Então, deixando de blá blá, vamos ao que interessa.
"O Amor nos Tempos do Cólera" constitui na obra de Gabriel García Márquez um marco equiparável ao do célebre “Cem Anos de Solidão”, considerado até hoje, a sua obra-prima. O livro narra a história de Florentino Ariza, Fermina Daza e Juvenal Urbino. Florentino se apaixona pela trança de Fermina, o romance dura algumas cartas, mas ao conhecer seu admirador, a moça rejeita-o e casa-se com Urbino, com quem vive por quase cinquenta anos. O amor de Florentino, porém, persiste a vida inteira. No final do livro, Florentino e Fermina se reencontram para resolver a antiga história após cinquenta e um anos, nove meses e quatro dias. Só isso? Não, não é apenas isso. O melhor está no desenrolar da trama. Gabriel Garcia usa com maestria todos os recursos da língua sem a menor decência e vai nos prendendo voluntariamente. Chega um determinado momento que me perguntei como ele iria acabar a história se o principal já foi contado? É exatamente aí que me enganei. Gabo usa um truque simples e genial contando a história sem a menor pressa e se diverte ao mesmo tempo em que nos divertimos.

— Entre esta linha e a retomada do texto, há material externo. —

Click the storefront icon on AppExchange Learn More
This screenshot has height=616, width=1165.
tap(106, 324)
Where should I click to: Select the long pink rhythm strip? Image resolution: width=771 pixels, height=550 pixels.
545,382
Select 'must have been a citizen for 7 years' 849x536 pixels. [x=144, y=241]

Trata-se de um livro sobre o amor romântico, mas ao mesmo tempo sobre as banalidades do amor cotidiano. Tudo está presente. Romance, sofrimento, poesia, paixão, desejo, traição, perdão e etc.. Engana-se quem espera de Florentino Ariza o Romeu idealizado por Shakespeare. Inclusive a figura repulsiva retratada por Gabriel Garcia fez com que muitos tivessem certa repugnância pelo personagem e passando a admirar o outro, Juvenal Urbino. Pois, digo que apesar de tudo o que Florentino fazia, ainda assim torcia por ele. Em certos momentos quando estava tendo suas crises de sofrimento dava pena do coitado. Como dizia, Fermina: "pobre homem".
Recomendo este romance de realismo excepcional que fala sobre um amor praticamente impossível num cenário de uma pequena cidade do Caribe em fins do século XIX. O final é divertido e encantador.

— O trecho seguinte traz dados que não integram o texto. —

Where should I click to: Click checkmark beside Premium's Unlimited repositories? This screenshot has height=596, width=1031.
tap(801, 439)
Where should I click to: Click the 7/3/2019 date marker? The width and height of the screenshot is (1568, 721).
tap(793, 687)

E para quem não sabe também foi lançado em 2007 o filme baseado nesta obra. Com o mesmo nome em português e em inglês conhecido como "Love in the Time of Cholera" e foi dirigido por Mike Newell. O produtor do filme, Scott Steindorff, ficou três anos tentando convencer Márquez a liberar os direitos do livro. Ele dizia a Márquez que era o próprio Florentino e que não desistiria enquanto não conseguisse. Pela primeira vez, um livro de Márquez foi transformado em um filme por um grande estúdio hollywoodiano. E mais, temos no filme a excelente atriz brasuca Fernanda Montenegro como Trânsito Ariza, mãe de Florentino.
Por isso que gosto do Juvenal!
ResponderExcluirRsrs
Brincadeira...
Sua resenha está excelente, como sempre. Estava só esperando você escrevê-la. Fico feliz que tenha gostado do meu presente.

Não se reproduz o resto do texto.